Would you like me to get some autographs for you?

Reactions: Funny 1


----------



## boxerulez (22/11/16)

If you can get me Rob's autograph on his nicest hands tip and courier it down to me that would be swell! 

Sent from my SM-A700F using Tapatalk

Reactions: Funny 2


----------



## Schnappie (25/11/16)

No vendor with any info yet?


----------



## Schnappie (25/11/16)

I see its on fasstech for 25 dollars...hmmm


----------



## Rob Fisher (26/11/16)

Cerabis in bound to Vape King boys and girls...

Reactions: Winner 2


----------



## Schnappie (27/11/16)

Rob Fisher said:


> Cerabis in bound to Vape King boys and girls...


How does it do with none fruity menthols?

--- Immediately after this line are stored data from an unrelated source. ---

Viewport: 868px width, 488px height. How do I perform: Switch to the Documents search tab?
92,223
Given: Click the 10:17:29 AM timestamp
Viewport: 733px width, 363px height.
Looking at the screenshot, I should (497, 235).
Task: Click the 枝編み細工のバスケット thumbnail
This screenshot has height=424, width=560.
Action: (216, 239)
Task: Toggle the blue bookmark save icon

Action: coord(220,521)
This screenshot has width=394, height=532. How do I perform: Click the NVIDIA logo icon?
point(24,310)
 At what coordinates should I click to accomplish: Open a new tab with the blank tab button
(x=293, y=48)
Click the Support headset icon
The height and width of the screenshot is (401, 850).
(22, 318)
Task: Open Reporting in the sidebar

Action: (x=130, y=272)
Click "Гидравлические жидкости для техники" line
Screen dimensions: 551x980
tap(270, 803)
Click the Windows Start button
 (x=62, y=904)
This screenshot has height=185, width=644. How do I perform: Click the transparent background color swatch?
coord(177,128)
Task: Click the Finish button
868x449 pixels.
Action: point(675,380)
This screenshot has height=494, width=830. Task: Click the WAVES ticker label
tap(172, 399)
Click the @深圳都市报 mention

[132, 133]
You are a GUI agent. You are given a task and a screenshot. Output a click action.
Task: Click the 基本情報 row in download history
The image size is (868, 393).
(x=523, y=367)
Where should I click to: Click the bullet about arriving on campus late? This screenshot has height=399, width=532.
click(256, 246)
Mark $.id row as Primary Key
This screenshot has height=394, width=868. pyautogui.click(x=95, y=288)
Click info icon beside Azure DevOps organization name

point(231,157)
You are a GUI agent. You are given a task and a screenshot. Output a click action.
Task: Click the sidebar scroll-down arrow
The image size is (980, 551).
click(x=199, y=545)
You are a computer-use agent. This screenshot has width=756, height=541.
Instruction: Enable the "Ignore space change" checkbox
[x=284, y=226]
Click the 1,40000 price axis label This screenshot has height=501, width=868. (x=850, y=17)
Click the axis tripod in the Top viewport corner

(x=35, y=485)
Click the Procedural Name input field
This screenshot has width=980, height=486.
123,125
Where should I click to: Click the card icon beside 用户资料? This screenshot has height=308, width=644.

Need a no hassle tank to take on holiday with me wont have time for rewicking and coiling


----------



## Rob Fisher (27/11/16)

Schnappie said:


> How does it do with none fruity menthols?
> 
> Need a no hassle tank to take on holiday with me wont have time for rewicking and coiling



It handles them just fine... but come to the JHB Vape meet and you may be able to find out for yourself! Parcel just arrived form Ceravape... lucky draws at the meet!

Reactions: Winner 3


----------